Wednesday, June 9, 2010

Speculative Home at Edgewater for J. L. Cochran


From 1886 to 1890, J. L. Silsbee was engaged by real estate developer, John Lewis Cochran, to design homes and other community structures for his Edgewater development.  Silsbee's first structures, all in the shingle style, set the tone for development in the community as well as a high expectation for quality designed and constructed homes for the communities surrounding the city of Chicago.  By the end of his tenure with Cochran, Silsbee had designed over 20 buildings for the community, including his own home that once stood on Hollywood Avenue.        

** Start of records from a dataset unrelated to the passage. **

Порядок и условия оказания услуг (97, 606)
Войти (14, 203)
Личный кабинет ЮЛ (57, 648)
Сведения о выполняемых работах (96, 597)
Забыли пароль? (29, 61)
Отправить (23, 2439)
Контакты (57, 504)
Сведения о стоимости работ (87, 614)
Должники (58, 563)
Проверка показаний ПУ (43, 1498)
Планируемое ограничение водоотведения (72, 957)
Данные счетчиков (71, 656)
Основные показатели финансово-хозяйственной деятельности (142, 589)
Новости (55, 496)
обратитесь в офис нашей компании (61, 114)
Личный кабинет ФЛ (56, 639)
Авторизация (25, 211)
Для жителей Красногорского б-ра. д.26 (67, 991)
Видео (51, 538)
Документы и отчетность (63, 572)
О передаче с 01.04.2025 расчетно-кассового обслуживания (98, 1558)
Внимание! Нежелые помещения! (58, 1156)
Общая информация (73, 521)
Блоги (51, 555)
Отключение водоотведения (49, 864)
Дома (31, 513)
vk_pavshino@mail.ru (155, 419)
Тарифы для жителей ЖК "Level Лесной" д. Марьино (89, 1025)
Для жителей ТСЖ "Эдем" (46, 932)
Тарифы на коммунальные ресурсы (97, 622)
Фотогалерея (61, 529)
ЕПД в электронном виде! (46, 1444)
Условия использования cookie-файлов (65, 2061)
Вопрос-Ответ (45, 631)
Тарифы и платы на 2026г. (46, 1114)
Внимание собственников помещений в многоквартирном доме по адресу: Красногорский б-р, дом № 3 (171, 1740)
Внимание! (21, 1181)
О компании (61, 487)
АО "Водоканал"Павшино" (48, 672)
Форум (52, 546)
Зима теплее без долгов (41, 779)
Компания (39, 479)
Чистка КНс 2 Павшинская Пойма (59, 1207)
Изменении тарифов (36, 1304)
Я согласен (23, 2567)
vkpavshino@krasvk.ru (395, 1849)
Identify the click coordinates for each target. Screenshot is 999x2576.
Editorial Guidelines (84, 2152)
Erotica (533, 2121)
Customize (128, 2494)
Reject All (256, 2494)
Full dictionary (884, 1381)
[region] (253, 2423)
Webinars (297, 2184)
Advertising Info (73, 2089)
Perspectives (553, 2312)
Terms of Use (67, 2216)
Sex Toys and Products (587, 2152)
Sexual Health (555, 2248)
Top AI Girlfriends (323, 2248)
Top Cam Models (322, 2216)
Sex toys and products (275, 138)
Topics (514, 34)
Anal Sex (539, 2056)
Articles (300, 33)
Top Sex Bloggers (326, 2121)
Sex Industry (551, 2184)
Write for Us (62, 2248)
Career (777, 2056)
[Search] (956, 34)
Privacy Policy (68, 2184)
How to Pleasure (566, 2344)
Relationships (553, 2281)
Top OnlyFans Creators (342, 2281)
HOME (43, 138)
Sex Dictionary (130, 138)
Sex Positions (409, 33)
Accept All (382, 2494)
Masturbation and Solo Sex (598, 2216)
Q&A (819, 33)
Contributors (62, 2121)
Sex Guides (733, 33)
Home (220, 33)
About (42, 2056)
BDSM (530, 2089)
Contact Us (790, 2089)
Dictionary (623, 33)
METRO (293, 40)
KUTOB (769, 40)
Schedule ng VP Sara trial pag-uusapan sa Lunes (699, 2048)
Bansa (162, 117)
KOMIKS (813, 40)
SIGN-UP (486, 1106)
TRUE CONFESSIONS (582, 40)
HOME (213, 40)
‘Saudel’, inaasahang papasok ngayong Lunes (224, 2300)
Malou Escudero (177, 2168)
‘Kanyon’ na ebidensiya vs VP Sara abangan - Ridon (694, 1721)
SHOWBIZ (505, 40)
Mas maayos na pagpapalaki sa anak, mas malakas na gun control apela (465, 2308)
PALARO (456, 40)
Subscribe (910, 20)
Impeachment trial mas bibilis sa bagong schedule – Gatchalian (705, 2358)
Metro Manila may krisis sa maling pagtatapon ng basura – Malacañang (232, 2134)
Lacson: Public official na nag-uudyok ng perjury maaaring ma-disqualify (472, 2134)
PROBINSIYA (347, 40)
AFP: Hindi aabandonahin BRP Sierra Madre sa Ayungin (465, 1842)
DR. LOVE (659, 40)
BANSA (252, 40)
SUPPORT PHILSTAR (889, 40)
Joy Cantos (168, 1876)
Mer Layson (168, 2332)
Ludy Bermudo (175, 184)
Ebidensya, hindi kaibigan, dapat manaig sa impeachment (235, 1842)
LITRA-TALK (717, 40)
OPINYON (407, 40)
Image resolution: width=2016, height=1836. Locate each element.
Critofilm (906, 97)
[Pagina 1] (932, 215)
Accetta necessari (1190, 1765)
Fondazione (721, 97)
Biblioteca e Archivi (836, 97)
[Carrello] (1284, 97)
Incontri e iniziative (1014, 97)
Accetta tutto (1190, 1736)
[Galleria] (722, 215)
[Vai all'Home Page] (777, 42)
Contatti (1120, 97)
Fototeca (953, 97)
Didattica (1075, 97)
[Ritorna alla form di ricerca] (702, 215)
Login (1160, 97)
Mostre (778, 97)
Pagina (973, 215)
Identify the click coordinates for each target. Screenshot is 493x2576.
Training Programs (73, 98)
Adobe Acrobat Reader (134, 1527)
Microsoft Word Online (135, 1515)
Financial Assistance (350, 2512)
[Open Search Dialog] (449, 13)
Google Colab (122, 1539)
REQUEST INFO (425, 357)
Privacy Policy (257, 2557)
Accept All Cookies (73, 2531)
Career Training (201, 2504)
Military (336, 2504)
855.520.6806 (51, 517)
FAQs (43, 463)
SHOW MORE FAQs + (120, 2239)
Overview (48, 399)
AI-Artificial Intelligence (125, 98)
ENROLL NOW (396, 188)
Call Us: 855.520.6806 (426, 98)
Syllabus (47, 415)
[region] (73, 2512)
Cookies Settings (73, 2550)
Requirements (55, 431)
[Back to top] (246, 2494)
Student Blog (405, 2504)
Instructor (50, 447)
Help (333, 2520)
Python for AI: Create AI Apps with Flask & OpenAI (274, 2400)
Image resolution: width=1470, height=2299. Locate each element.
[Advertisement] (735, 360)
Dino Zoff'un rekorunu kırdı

In 1890, local newspapers and architectural journals announced that Cochran was building two new homes and a train station to Silsbee's designs.  In 2006, local historian LeRoy Blommaert alerted me that he had located one of these homes and that it would soon be slated for demolition.  An account of his research and our visit to the home can be read on the Edgewater Historical Society website see their Summer 2006 issue for the article





The home had a brick first story and a second story clad in either stucco or shingles.  The photos depict a modern stucco application.  The structure had several additions over the years.  The most notable was a large mid-century three-story structure that obscured the entire front of the home.  The Edgewater homes designed by Silsbee, with modern conveniences and complex architectural detailing, were the finest shingle style structures to grace the Chicago streets.  Draftsmen in his office that worked on these homes included future Oak Park architects Henry Fiddelke and Frank Lloyd Wright.